Maybe my dreams just aren't lucid enough, but I find it pretty hard to believe that the architecture of the temple building would be distinctive enough in a dream for her to identify it in real life without ever having seen one before.

I think the point is that if our faith is strong that when bad things happen—which they will—we'll be able to deal with them. 
—D. Todd Christofferson, Saturday morning session
This is a quote attributed to a man who was paralyzed after a surfing accident.  That accident sounds tragic and anyone would need help coping with something like this.

But there are a variety of coping mechanisms.  If your religion helps you deal with something that drastically and unexpectedly affects your quality of life like that, great.  That doesn't mean your religion is true, though.  Some people attribute their success in dealing with personal setbacks to other religions, familial relationships, creative outlets, therapists, or meditation.  We all need ways to keep ourselves keeping on.  We all find things that are valuable to us.  But they're not necessarily valuable to everyone.

People deal with bad things that happen to them all the time.  Mormonism is not the only way to do that.

I believe that the ultimate joy of the Saints comes in knowing that the Savior pleads their cause.
D. Todd Christofferson, Saturday morning session
So after all this talk about finding joy through the gospel, it ultimately comes down to something that is in no way unique to Mormonism.  Basically any Christian denomination can lay claim to this.

Why do we need Christofferson and his friends, then?

No matter who you are and what you're dealing with, you are invited to the Lord's table. 
Michelle Craig, Saturday morning session
Then explain why excommunication is a thing.  Explain why Holland just laughed off protesters and soapboxes.  Explain why ordinances were postponed for children of gay parents.  Explain why ordinances were restricted from black people.

It's easy to say you're inviting everyone and I know the church likes to present itself as a big tent, but the fact is that it's only welcoming to specific subsets of humanity.  The tent is bigger than it once was, but it's still pretty small.

The only way faith grows is for an individual to act in faith.  These actions are often prompted by invitations that are extended by others, but we cannot grow someone else's faith or rely solely on others to bolster our own.  For our faith to grow, we must choose faith-building actions such as praying, scripture study, partaking of the sacrament, keeping the commandments, and serving others.
Dale G. Renlund, Saturday morning session 
This line of reasoning is such a mess.  This is a chicken-and-egg thing.  You need to act in faith to get more faith, but where does the original faith to act in faith come from?  How does someone with zero faith start building it if they need to use it to get more?

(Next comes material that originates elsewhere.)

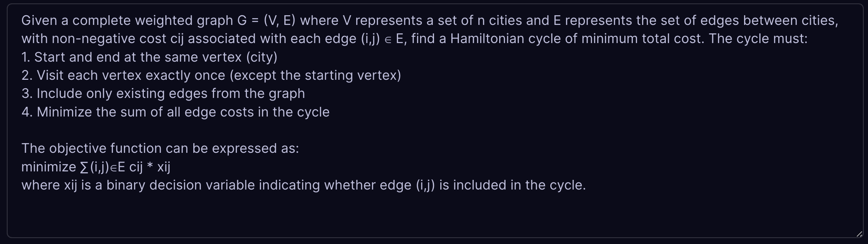Viewport: 868px width, 244px height.
Task: Place cursor on the word "Hamiltonian"
Action: coord(487,39)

What makes it more confusing is that the faith-building actions he lists don't require any faith whatsoever.  I have done every single one of those things faithlessly.  But let's say for the sake of argument that they only count if they're done by a faithful person in the spirit of faith.  If that built faith, then how could I possibly have lost mine after doing all that stuff over and over for 20 years?  My faith should have been massive and formidable by that point.

My answer is that faith can indeed grow by repeating the cycle of confirmation bias, but if the foundation of that faith is a fraud, then it doesn't take a whole lot to topple it.  Isn't there some obscure object lesson about building houses upon foundations of rock or sand and the disparate stability of those two structures?  Well, anyway, the church is sand.  And not the luxurious tropical paradise kind.

Our commitment to keep our covenants should not be conditional or vary with changing circumstances in our lives.  
Dale G. Renlund, Saturday morning session
Okay, again, God is a terrible parent.

Have you ever had a friend or family member so demanding that they will not understand if a circumstance arises that precludes your keeping of a commitment?  If anything, a perfect being should be more prone to understanding the restrictions of circumstance.  A perfect being would not expect unconditional observance of his imposed requirements in lives that have so many variables.  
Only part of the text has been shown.